Benediktus Bere Mali, SVD*
Majalah
Hidup 14 April 2013 halaman 50 menurunkan sebuah tulisan yang sangat menarik
perhatian saya karena memuat tentang dua kesalehan yang bagaikan dua sisi mata
uang yaitu kesalehan pribadi dan kesalehan sosial. Yang dimaksudkan dengan
kesalehan pribadi adalah membersihkan diri di dalam multidimensi bidang kehidupan yang
mengelilingi kehidupannya terutama membentuk dirinya menjadi pribadi yang
bermutu. Sedangkan kesalehan sosial adalah membersihkan sesama dan alam sekitar
dalam segala bidang kehidupan supaya sesame dan alam sekitar menjadi yang
berkualitas. Latarbelakang tulisan
tersebut lahir dari penulis yang melihat dan menemukan kecenderungan Gereja
Katholik yang introvert tetapi melupakan peran
Gereja yang ekstrovert. Tulisan
itu bertujuan kembali membangkitkan kesadaran akan karakter Gereja yang
introvert sekaligus ekstrovert atau misi ad intra sekaligus misi ad extra atau
kesalehan personal sekaligus kesalehan sosial.
Bacaan
pertama menampilkan tokoh Ananias memiliki dua kesalehan sekaligus. Kesalehan
pribadinya tampil di dalam kedekatannya dengan Tuhan Yesus. Kesalehan sosialnya
ditunjukkan dalam perutusannya kepada
Saulus dan membersihkan Saulus menjadi pribadi yang layak memiliki kedekatannya
dengan Tuhan Yesus dan itu dinyatakan di dalam pertobatannya.
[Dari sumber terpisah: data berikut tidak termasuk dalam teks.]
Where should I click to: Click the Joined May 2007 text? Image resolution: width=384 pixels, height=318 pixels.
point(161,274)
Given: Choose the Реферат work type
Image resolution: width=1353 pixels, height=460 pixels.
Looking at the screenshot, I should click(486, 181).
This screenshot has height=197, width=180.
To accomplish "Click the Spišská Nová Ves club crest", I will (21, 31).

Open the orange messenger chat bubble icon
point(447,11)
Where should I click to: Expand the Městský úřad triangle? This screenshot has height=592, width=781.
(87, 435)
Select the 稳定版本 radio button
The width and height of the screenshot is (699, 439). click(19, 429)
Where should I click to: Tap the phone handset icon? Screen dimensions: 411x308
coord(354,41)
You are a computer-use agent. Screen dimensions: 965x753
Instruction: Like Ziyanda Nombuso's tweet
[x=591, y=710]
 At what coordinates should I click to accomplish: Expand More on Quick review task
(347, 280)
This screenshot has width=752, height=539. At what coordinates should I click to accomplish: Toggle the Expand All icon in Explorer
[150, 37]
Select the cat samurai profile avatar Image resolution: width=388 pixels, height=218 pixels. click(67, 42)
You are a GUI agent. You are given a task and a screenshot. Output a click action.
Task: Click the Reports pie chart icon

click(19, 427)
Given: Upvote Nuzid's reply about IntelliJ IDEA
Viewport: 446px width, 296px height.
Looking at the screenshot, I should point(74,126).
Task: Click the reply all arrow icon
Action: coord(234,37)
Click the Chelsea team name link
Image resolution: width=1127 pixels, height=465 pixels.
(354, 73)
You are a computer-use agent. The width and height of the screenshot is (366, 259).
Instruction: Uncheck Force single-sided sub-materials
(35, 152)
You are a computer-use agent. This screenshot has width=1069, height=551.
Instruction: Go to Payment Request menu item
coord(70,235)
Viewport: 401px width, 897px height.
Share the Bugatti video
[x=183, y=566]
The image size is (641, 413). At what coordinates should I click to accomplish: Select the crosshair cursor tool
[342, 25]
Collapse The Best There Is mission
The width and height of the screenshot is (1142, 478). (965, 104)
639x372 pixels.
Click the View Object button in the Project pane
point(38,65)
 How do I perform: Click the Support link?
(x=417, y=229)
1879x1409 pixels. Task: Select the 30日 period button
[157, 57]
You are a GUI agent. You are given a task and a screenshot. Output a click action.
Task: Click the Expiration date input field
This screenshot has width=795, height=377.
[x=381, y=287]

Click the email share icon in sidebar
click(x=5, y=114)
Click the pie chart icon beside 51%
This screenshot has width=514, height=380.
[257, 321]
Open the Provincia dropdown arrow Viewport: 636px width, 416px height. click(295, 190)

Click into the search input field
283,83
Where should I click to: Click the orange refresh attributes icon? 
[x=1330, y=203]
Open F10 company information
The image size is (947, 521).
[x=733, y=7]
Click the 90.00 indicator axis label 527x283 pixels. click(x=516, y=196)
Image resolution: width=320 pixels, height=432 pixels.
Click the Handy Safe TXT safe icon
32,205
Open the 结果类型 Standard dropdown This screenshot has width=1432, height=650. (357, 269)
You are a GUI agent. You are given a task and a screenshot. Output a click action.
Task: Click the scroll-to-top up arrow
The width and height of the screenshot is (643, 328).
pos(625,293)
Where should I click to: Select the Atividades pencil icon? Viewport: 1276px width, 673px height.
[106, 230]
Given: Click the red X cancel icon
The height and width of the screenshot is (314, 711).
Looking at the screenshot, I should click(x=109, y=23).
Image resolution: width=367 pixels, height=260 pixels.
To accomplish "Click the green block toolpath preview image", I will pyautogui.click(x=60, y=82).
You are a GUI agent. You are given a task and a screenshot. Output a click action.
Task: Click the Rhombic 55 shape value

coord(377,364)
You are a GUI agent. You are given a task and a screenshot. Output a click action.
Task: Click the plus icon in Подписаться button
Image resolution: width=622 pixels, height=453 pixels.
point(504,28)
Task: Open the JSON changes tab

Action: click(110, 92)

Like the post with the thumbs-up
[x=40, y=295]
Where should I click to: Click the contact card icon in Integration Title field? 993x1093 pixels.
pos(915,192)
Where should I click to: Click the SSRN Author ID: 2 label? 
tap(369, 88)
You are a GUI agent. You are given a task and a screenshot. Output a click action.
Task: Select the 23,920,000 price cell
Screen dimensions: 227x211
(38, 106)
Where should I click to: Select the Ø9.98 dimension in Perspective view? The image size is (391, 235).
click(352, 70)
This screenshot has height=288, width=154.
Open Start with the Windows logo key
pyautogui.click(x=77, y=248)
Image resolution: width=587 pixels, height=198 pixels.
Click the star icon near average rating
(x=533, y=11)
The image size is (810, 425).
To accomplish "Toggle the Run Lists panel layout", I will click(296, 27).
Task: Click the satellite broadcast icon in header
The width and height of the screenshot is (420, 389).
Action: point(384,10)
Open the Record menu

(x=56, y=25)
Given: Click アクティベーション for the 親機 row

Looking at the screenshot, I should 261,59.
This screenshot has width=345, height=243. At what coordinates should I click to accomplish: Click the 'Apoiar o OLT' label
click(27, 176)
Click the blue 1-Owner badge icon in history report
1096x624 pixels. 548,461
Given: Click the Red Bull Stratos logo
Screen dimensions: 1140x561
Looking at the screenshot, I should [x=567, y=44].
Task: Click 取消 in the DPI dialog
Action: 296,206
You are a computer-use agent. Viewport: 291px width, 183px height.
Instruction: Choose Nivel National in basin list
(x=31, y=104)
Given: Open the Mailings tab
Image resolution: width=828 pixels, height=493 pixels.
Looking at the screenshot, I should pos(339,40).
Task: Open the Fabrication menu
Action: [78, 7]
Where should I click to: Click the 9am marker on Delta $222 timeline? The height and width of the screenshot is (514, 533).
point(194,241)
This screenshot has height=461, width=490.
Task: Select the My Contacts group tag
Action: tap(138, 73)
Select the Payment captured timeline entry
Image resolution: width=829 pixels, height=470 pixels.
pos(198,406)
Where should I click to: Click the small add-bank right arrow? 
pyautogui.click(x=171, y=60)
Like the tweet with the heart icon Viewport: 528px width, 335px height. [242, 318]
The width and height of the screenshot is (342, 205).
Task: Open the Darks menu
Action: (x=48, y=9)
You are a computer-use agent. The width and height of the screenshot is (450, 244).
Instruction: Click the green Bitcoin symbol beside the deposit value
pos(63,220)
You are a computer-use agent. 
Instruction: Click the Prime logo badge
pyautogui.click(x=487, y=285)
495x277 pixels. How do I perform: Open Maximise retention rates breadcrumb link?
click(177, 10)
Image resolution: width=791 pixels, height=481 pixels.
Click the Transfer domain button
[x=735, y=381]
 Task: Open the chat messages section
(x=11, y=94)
Saulus
menganiayah sesama manusia pengikut Yesus, kemudian berkat bantuan Ananias Saulus berjalan meninggalkan manusia lama
Saulus menuju manusia baru Paulus misionaris handal Tuhan Yesus.
Pribadi
yang memiliki kesalehan sosial sekaligus kesalehan personal memiliki
kekuatannya yang bersumber dari Ekaristi Kudus. Yesus bersabda “Akulah Roti
Hidup. Akulah Air Hidup. Barangsiapa makan dagingKu dan minum darahKu ia akan
mengalami kehidupan yang kekal”. Yesus adalah makanan rohani setiap hari bagi
kita. Ekaristi yang kita rayakan setiap hari adalah sumber makanan jiwa kita.
Kesetiaan kita menerima makanan jiwa setiap hari menunjukkan kita peduli dan
setia pada kekekalan kehidupan jiwa kita.
Sebaliknya kealpaan kita menghadiri Ekaristi Kudus membuat kita selalu
lapar akan makanan jiwa dan akan membawa kematian jiwa. Maka seorang imam
tertahbis senantiasa menyediakan makanan jiwa di dapur altar Ekaristi Kudus
setiap hari bagi umat yang Tuhan percayakan kepadanya. Setiap imam yang alpa
misa secara sengaja membiarkan jiwa jemaat yang Tuhan percayakan, hidup merana
bahkan jiwanya akan mengalami kematian.
Kita
setiap hari berjuang memiliki kesalehan personal sekaligus kesalehan sosial.
Keduanya kita perhatikan agar kesalehan kita tidak mengalami kepincangan di
atas jalan panggilan kita sebagai orang Katolik. Pusat kekuatan kesalehan
personal dan kesalehan sosial adalah Ekaristi Kudus. Maka seorang Katolik yang mencintai diri dan sesama,
mencintai hidup pribadi dan sesama untuk mengalami usia hidup panjang, dan
bahkan abadi kehidupan jiwanya, ia semestinya setiap memakan makanan jiwa
setiap hari secara teratur disiplin dan setia mengikuti Sakramen Ekaristi Kudus
yang setiap hari dirayakan oleh seorang imam tertahbis.